— List of tasks —
1. In the Ontario budget article, write out the passage from "The reason, according" to "from Premier Ford." word for word.
2. Under the legislation described in the Ontario budget article, what would the new budget deadline be?

— Provided passage —
== Segment start ==
Ford government will rewrite Ontario law to delay budget, avoid paying personal penalty
Ontario Premier Doug Ford is rewriting a provincial law in order to delay the spring budget and avoid paying a personal penalty – a move that political critics believe is designed to give the government an advantage during the upcoming election.
The Ford government tabled legislation on Monday, which would shift the budget deadline from March 31 to April 30, giving the Ontario Progressive Conservative party a springboard into the provincial election expected to begin in early May.
The reason, according to Government House Leader Paul Calandra, is to give the government the latest financial projections as the province exits COVID-19 restrictions and as various levels of governments end their pandemic-related support programs.
“As we come out of that, review where we are at, review economic forecasts and we can put forward a budget that truly represents where we are as a province and where we’re going,” Calandra told CTV News Toronto at Queen’s Park.
The government, however, is also circumventing a law the PC party put in place in 2019 that created firm financial reporting deadlines that then Finance Minister Vic Fedeli claimed was an “iron clad guarantee” from Premier Ford.
== Segment end ==
— The data —
== Segment start ==
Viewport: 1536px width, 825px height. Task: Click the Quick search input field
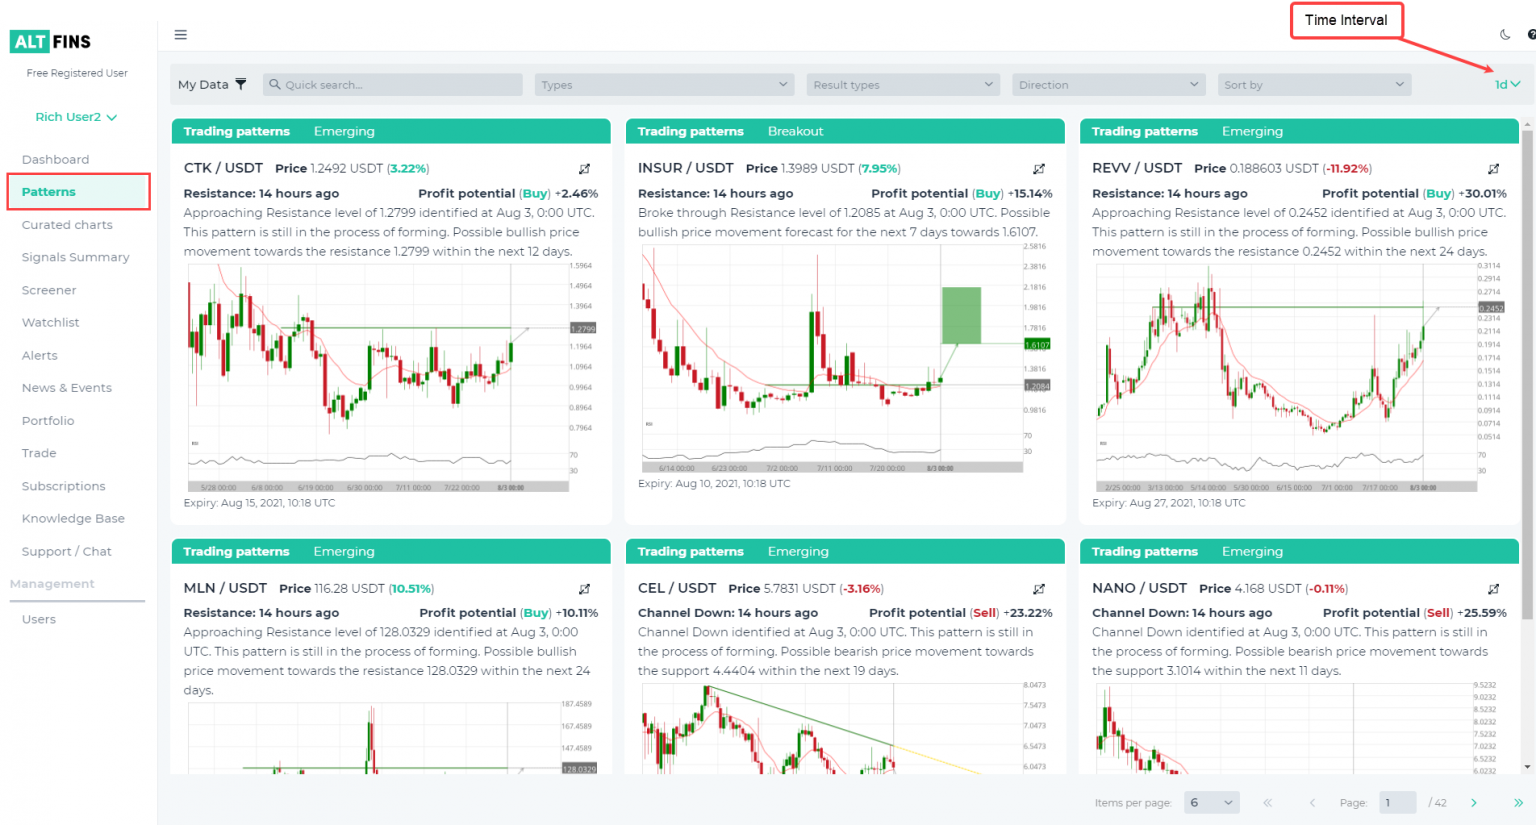click(392, 84)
== Segment end ==
— Completed exercise —
1.
The reason, according to Government House Leader Paul Calandra, is to give the government the latest financial projections as the province exits COVID-19 restrictions and as various levels of governments end their pandemic-related support programs.
“As we come out of that, review where we are at, review economic forecasts and we can put forward a budget that truly represents where we are as a province and where we’re going,” Calandra told CTV News Toronto at Queen’s Park.
The government, however, is also circumventing a law the PC party put in place in 2019 that created firm financial reporting deadlines that then Finance Minister Vic Fedeli claimed was an “iron clad guarantee” from Premier Ford.

2. April 30